Die Urgroßeltern hatten noch die Schönheit Jerusalems und die Herrlichkeit Zions gepriesen. Sie hatten Tag für Tag ihres Lebens gehofft, zurückkehren zu können in ihr gelobtes Land und die Heilige Stadt.
Sie waren zerknirscht, weil sie ihre militärischen Niederlagen und die daraus folgende Deportation in Feindesland als Strafe Gottes für eigene Verfehlungen begriffen. Doch ihre Hoffnung auf Rückkehr hatte sich vor ihrem Tod nicht mehr erfüllt.
Kaum jemand von den Urenkeln war jemals in Jerusalem gewesen, und wenn, kamen sie mit Berichten von Ruinen, Schutt und Asche zurück, in denen ihr Jerusalem jetzt lag. Kaum jemanden von den Exulanten zog es inzwischen noch dorthin zurück. Hier, in ihrem äußeren Exil, hatten sie alles, was sie zum Überleben brauchten, dort nicht.
Darum verstanden die Urenkel auch nicht so recht, wie das gemeint sein sollte, dass eigene Verfehlung Ursache für ihre Verbannung sein sollte. Schließlich waren sie hier geboren. Exil, Verbannung: Sie kannten es doch gar nicht anders.
Und wenn Gott sie aus dem erwählten Volk zum verbannten Volk hatte werden lassen: Auch gut. Man überlebte ja. Manche irgendwie sogar nicht einmal schlecht. Wozu sich da Gedanken über Herkunft, Heimat oder Gott machen?

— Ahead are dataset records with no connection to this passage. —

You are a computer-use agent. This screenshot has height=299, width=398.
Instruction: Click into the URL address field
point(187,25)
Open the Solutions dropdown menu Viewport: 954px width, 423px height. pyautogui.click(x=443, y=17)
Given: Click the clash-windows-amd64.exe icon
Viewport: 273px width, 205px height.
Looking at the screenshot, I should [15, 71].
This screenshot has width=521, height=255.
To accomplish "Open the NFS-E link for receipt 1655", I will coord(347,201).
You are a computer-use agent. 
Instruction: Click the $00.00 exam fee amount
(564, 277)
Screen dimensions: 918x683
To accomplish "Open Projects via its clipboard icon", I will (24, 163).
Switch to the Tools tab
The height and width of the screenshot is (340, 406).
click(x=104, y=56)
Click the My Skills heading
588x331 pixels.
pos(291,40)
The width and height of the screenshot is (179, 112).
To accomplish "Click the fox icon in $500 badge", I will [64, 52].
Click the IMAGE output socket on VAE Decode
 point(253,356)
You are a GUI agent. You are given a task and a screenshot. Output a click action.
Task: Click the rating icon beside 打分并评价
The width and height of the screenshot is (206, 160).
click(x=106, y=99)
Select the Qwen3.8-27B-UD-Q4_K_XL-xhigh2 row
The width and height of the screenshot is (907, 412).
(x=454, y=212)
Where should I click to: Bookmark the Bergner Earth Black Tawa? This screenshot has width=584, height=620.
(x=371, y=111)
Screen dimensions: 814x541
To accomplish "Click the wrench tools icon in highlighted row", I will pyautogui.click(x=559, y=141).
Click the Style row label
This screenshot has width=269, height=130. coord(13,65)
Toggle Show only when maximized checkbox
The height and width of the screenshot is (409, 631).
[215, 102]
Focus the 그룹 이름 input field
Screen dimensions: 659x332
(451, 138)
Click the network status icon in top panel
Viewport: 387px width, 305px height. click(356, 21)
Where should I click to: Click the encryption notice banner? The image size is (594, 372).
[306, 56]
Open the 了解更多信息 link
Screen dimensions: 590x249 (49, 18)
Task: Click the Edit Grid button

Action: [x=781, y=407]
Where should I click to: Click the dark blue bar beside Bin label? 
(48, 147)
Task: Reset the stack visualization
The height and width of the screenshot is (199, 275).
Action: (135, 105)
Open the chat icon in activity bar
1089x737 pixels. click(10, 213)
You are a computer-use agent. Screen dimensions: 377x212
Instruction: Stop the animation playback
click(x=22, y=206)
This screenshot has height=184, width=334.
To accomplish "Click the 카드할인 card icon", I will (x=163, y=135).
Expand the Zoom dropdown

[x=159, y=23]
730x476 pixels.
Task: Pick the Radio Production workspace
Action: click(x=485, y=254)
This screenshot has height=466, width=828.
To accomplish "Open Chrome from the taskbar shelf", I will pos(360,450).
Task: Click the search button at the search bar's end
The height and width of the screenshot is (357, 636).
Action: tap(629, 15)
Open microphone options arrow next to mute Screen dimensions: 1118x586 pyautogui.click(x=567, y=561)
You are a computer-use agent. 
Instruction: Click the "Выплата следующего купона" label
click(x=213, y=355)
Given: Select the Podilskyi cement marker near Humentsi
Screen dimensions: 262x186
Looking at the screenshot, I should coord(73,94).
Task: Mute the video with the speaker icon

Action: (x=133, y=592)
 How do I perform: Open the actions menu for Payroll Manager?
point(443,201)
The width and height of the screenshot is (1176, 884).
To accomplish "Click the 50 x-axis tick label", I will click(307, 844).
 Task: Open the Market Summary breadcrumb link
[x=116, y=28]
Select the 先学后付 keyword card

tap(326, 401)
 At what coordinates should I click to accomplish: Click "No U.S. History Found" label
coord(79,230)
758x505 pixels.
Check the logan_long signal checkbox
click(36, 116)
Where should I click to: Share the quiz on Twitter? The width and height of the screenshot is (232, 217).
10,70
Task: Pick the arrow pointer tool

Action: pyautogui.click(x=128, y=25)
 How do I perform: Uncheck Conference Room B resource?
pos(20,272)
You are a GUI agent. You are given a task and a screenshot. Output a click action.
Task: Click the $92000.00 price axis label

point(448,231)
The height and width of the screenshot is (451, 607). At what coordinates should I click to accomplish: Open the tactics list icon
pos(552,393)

Und waren solche Gedanken nicht nur schmerzlich, sondern eigentlich überflüssig? War solch ein Gott nicht eher eine Nervensäge, die man beiseite legen sollte, damit sie NICHT mehr an den Nerven sägte? Wenn dieses Leben überhaupt zu etwas gut war: Wozu sich dann auch noch ein schlechtes Gewissen einreden lassen?
Deuterojesaja wusste, dass sie sich irrten. Denn ihm war Gott ganz anders begegnet. Wenn er Gott nicht gehabt hätte, wäre er längst in Verzweiflung versunken. Gott war der, für den es zu leben lohnte. An jedem Tag neu.
„Schwerer als Israel aus dem Exil zu holen, ist es,
das Exil aus Israel zu holen.“
Wie sollte Deuterojesaja das nun anstellen, sein Volk wach zu rütteln, zu erwecken? Er musste neu, anders vom Gott Israels reden. Man kann gut erkennen, dass der Predigttext aus vier Bausteinen zusammengesetzt ist. Aus vier Prophetenworten, die alle die gleiche „Schlagrichtung“ haben. Zuerst Kapitel 40, 1+2:
1 Tröstet, tröstet mein Volk!, spricht euer Gott.
2 Redet mit Jerusalem freundlich und predigt ihr, dass ihre Knechtschaft ein Ende hat, dass ihre Schuld vergeben ist; denn sie hat die volle Strafe empfangen von der Hand des HERRN für alle ihre Sünden.
Das kann die Exilanten aufhorchen lassen, ihr Prophet widerspricht der lähmenden Gottessicht: Gott ist nicht der, der jedwelche Verfehlungen zwischen sich und den Menschen auftürmt. Gott ist der Freundliche, der Tröstende.
Martin Luther dazu „DAS ist eigentlich der Bischöfe und Pfarrherrn oder Prediger Amt, dass sie lehren, aufrichten und trösten sollen, dass sie den betrübten und bekümmerten Herzen den Balsam der Heiligen Schrift reichen und mitteilen sollen und zu ihnen sagen: Fürchte dich nicht.“
Doch Trostworte haben ein Problem:
Sie sind entweder kostbar oder umsonst.
Denn sie stehen schnell im Verdacht einer Beruhigungspille, die notwendige Veränderungen verhindert.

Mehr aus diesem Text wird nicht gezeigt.